• _RECORDS FOR THIS TASK_:
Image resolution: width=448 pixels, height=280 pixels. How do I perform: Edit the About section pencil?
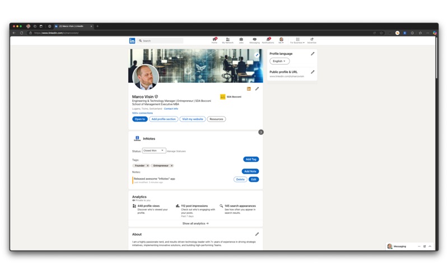point(257,234)
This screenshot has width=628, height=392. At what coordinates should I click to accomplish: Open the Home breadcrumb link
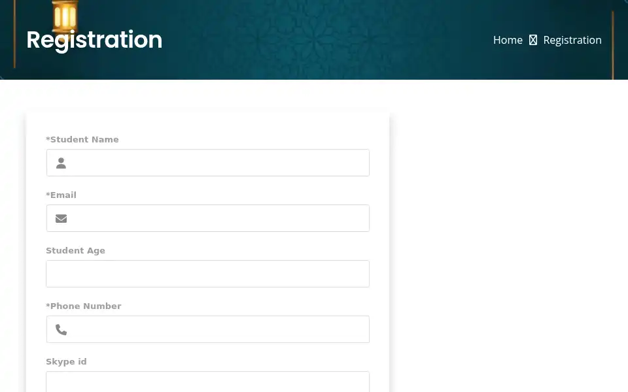coord(508,40)
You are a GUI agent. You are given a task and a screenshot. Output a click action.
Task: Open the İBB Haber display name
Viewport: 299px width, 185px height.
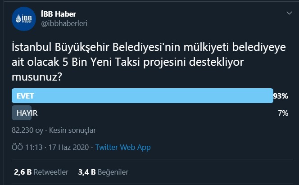click(x=59, y=14)
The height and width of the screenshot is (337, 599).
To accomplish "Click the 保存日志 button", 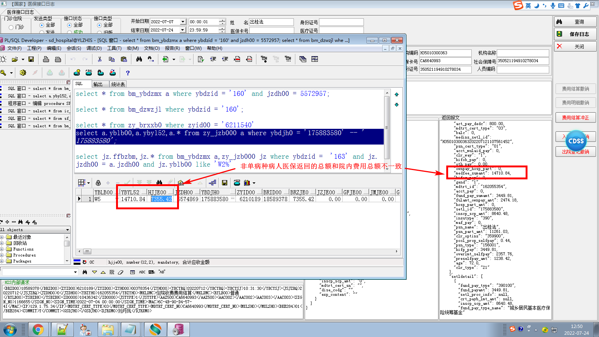I will click(x=575, y=34).
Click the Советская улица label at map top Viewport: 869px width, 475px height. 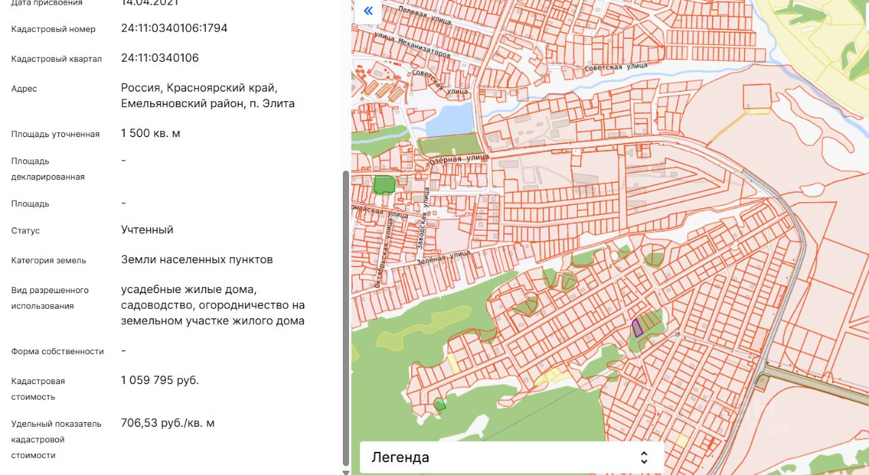tap(616, 67)
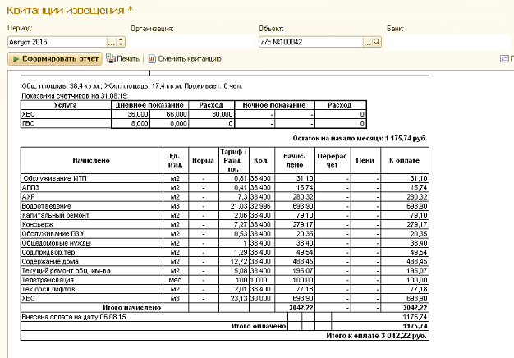Click the Итого к оплате summary line
The width and height of the screenshot is (514, 358).
point(377,335)
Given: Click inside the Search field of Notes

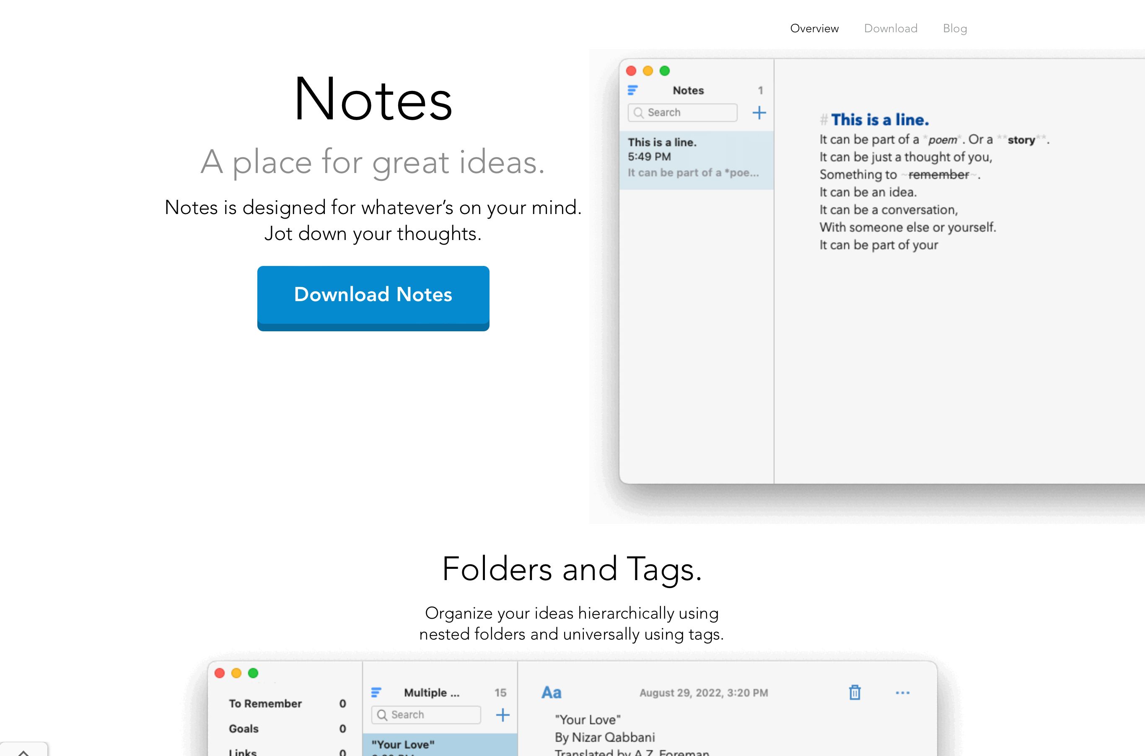Looking at the screenshot, I should pos(682,112).
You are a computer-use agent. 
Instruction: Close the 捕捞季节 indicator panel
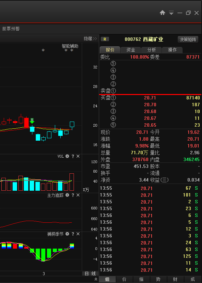(78, 234)
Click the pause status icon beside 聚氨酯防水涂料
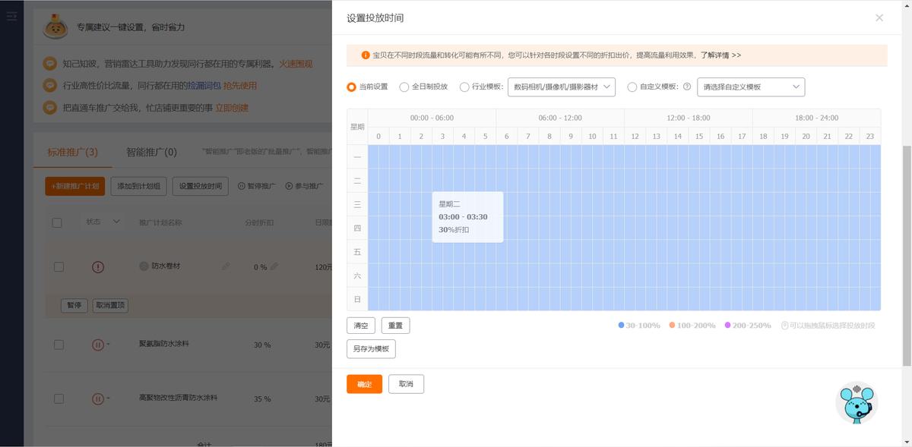 click(x=97, y=345)
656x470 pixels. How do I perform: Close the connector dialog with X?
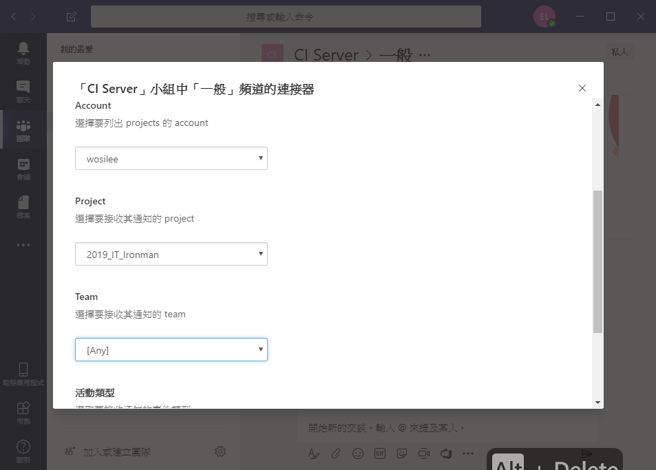pos(582,88)
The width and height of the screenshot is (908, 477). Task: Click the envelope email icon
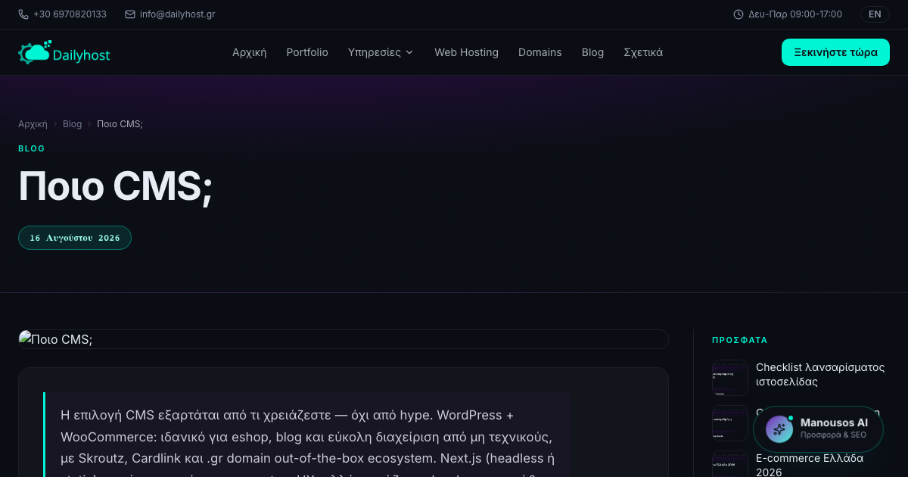tap(130, 14)
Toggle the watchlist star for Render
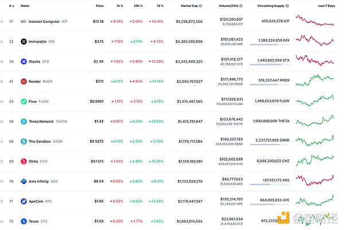This screenshot has height=230, width=344. (2, 81)
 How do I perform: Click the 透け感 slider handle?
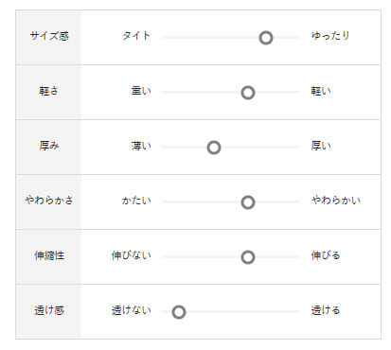(x=179, y=312)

• _THE EXERCISE_:
Put the records from their start through the line containing "coord(508,40)", inclusive, into a numbered list. Omit blank lines and leave out the pictures.

• _TASK OUTPUT_:
1. Image resolution: width=448 pixels, height=280 pixels. How do I perform: Edit the About section pencil?
2. point(257,234)
3. This screenshot has width=628, height=392. At what coordinates should I click to accomplish: Open the Home breadcrumb link
4. coord(508,40)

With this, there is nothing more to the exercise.